16. No Innocent Victim “Flesh and Blood” [Victory Records]

One can’t have a discussion about “hardcore” and not mention the influence that N.I.V (No Innocent Victim) had on the global audience. The band released two albums on Rescue Records before moving on with new members and reaching their height with “Flesh and Blood”. “Tipping the Scales” and “To Burn Again” were great but this is the album that started it all. Drummer Jason Dunn has gone on to found and create one of the longest lasting, most influential heavy music labels around, Facedown Records. Without him, Facedown, and NIV, the scene probably never would have been the same.

17. P.O.D. “Fundamental Elements of Southtown” [Atlantic Records]

One can’t have a discussion about Christian music and fail to mention the men in Payable on Death (POD). I first saw them at a little Church in San Juan Capistrano with hardly anyone there yet the band played with such talent, ferocity, and pure passion that it would be impossible not to recognize the enduring power this band has had and their longevity as a group. “Fundamental Elements of Southtown” is the album that started them down the path of mainstream success and opened doors for many more musicians to follow in their footsteps.

18. Michael Knott “Fluid” [Brainstorm/Alarma?]

What can be said about influential music maker Michael Knott and his brand of fiery rock n’ roll? From LSU to Aunt Bettys to his solo work, the man had a talent and knack for getting people fired up. I loved this album when it was released and listened to it quite a bit back in the day. One can’t have this scene without Michael Knott and his influential work.

19. Sixpence None the Richer “This Beautiful Mess”

= Problem statement =
In the album list excerpt, which record label did No Innocent Victim drummer Jason Dunn go on to found?

= Supplied data =
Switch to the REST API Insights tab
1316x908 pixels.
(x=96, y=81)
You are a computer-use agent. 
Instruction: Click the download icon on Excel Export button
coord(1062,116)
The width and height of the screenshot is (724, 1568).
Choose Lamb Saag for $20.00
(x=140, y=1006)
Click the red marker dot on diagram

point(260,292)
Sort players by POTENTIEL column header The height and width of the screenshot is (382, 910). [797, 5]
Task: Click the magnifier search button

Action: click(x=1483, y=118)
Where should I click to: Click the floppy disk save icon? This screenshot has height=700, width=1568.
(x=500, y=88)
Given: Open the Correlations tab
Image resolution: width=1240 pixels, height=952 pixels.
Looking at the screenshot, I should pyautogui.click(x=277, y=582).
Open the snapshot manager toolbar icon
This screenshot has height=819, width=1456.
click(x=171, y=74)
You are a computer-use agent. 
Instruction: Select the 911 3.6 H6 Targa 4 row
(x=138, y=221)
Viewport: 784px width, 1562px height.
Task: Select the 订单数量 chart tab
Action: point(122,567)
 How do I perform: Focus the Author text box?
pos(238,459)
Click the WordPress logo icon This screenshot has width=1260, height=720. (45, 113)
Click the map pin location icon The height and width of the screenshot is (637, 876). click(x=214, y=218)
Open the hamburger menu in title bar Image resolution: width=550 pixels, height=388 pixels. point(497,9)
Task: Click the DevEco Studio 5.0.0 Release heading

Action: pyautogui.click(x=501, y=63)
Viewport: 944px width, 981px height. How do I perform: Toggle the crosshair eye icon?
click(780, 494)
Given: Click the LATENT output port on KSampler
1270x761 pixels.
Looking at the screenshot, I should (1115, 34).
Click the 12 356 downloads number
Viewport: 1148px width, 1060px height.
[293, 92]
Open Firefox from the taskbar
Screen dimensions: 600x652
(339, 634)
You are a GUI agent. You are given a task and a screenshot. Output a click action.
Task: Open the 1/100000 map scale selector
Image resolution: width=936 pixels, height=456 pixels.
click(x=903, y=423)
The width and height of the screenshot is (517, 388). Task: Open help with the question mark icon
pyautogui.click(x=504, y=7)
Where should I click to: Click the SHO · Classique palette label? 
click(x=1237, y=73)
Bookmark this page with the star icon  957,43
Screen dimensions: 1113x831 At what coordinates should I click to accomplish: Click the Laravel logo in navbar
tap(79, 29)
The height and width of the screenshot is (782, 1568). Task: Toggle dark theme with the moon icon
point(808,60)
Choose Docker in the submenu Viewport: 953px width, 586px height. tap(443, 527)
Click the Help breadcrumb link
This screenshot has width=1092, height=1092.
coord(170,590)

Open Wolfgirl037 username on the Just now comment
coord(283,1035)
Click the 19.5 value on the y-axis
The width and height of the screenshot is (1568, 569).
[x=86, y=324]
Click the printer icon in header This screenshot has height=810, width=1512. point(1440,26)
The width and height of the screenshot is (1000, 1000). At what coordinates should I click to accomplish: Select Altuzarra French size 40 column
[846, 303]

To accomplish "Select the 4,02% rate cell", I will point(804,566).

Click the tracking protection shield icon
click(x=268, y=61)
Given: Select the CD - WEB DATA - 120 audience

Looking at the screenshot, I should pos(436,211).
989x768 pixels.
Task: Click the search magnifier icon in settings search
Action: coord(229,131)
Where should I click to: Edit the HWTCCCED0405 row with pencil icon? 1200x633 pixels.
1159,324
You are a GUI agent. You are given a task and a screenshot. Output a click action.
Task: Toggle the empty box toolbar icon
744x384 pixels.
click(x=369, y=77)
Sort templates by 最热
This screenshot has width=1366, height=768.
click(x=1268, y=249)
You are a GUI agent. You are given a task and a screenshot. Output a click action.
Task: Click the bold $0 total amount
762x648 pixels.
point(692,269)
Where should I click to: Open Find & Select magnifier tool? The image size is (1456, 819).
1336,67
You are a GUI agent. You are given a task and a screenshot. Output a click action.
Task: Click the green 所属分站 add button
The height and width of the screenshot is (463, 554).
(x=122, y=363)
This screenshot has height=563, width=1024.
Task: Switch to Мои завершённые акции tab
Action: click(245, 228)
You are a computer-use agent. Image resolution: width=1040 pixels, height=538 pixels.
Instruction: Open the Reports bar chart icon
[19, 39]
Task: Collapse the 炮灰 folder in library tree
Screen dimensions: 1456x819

= Answer to this exercise =
Facedown Records